> [EXERCISE PROMPT]
Nothing but the lines from the one containing "How do I perform: Explore" through the last line of the records belongs in the answer, copied exactly and with the pictures left out.

[Pixel coordinate grounding data]
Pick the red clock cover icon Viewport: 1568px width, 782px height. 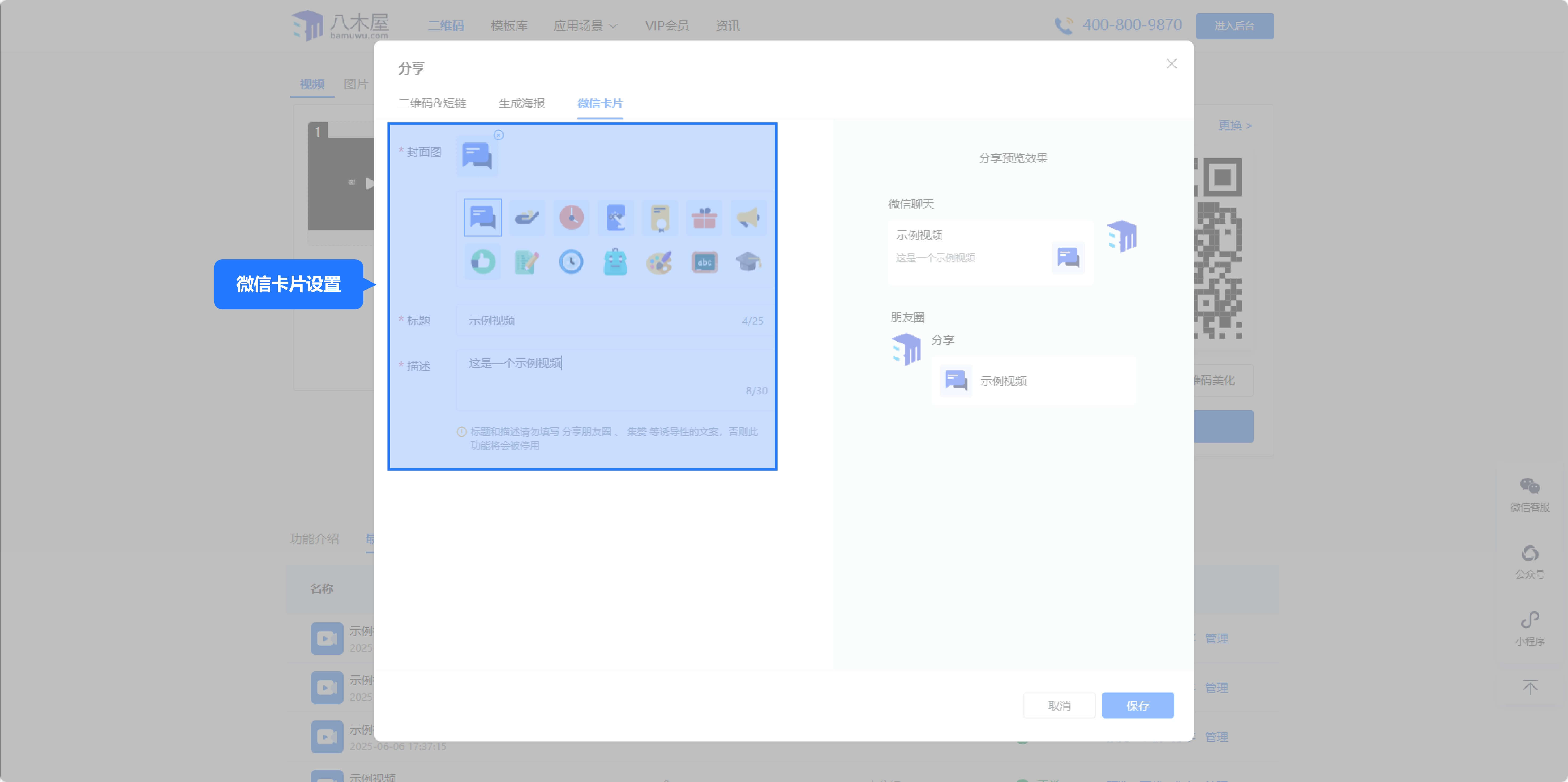[571, 218]
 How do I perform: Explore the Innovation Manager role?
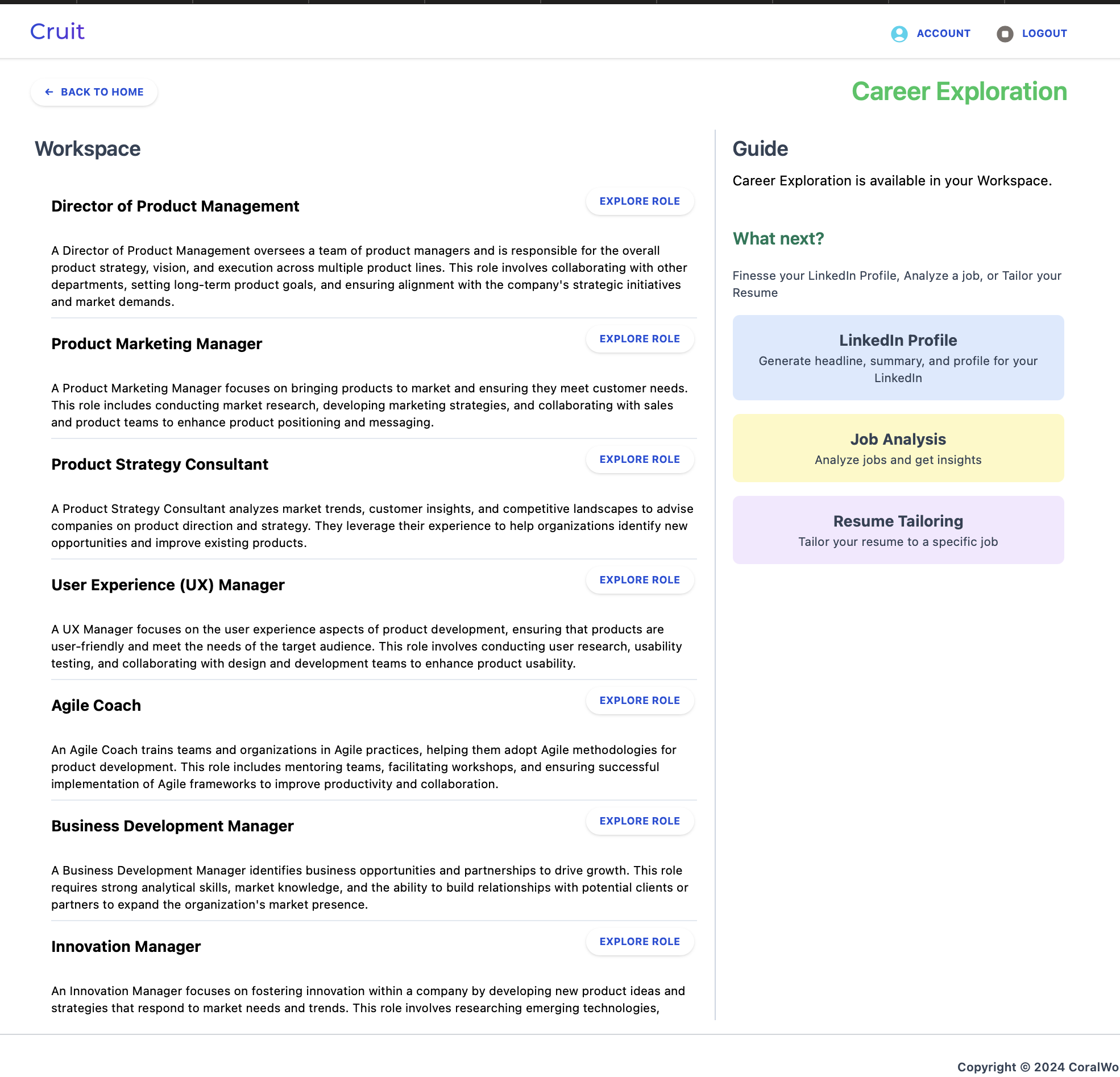pos(640,942)
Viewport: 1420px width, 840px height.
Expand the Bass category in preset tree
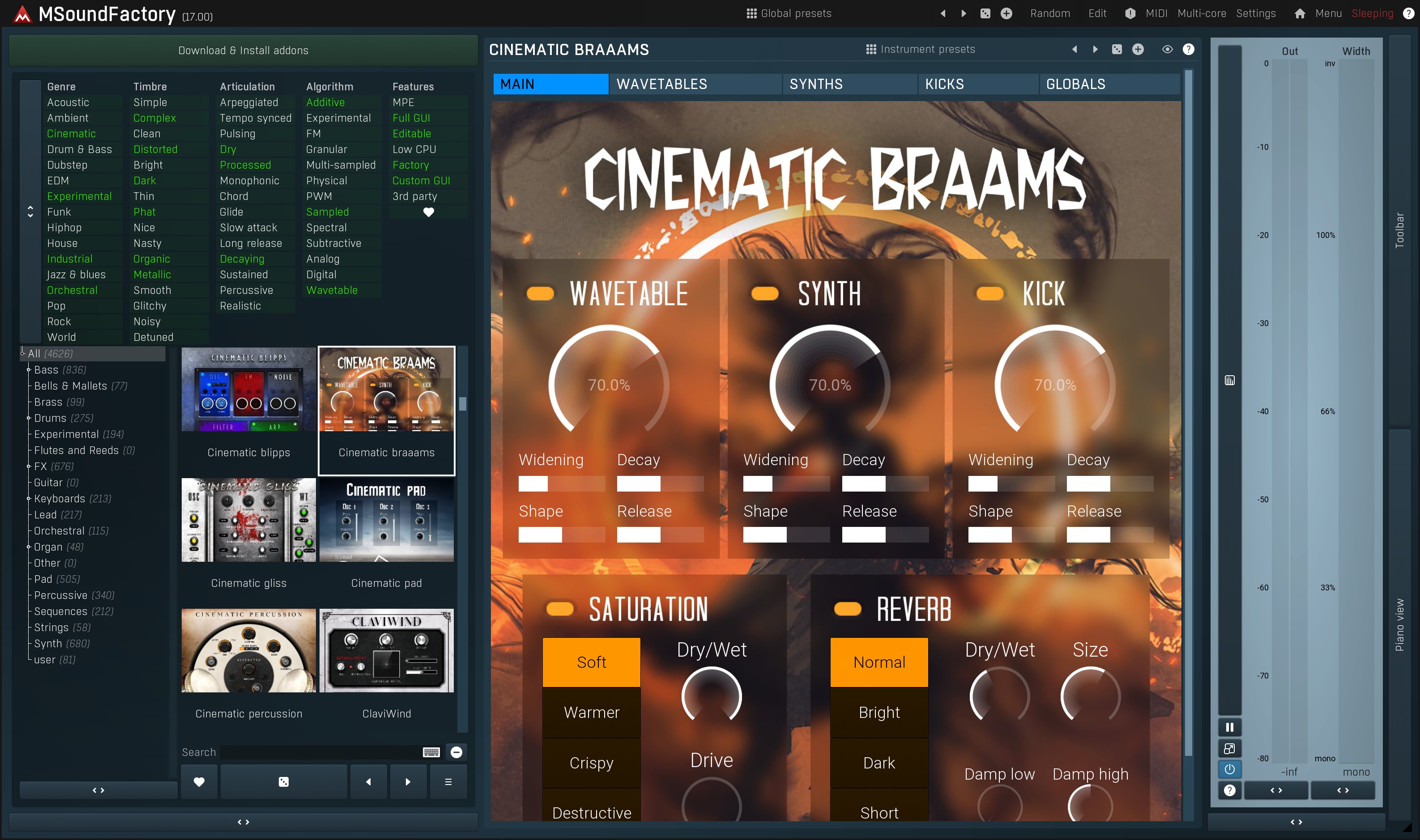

> [RESULT]
 How do I perform: Explore the Innovation Manager role?
pos(640,942)
Viewport: 1420px width, 840px height.
Expand the Bass category in preset tree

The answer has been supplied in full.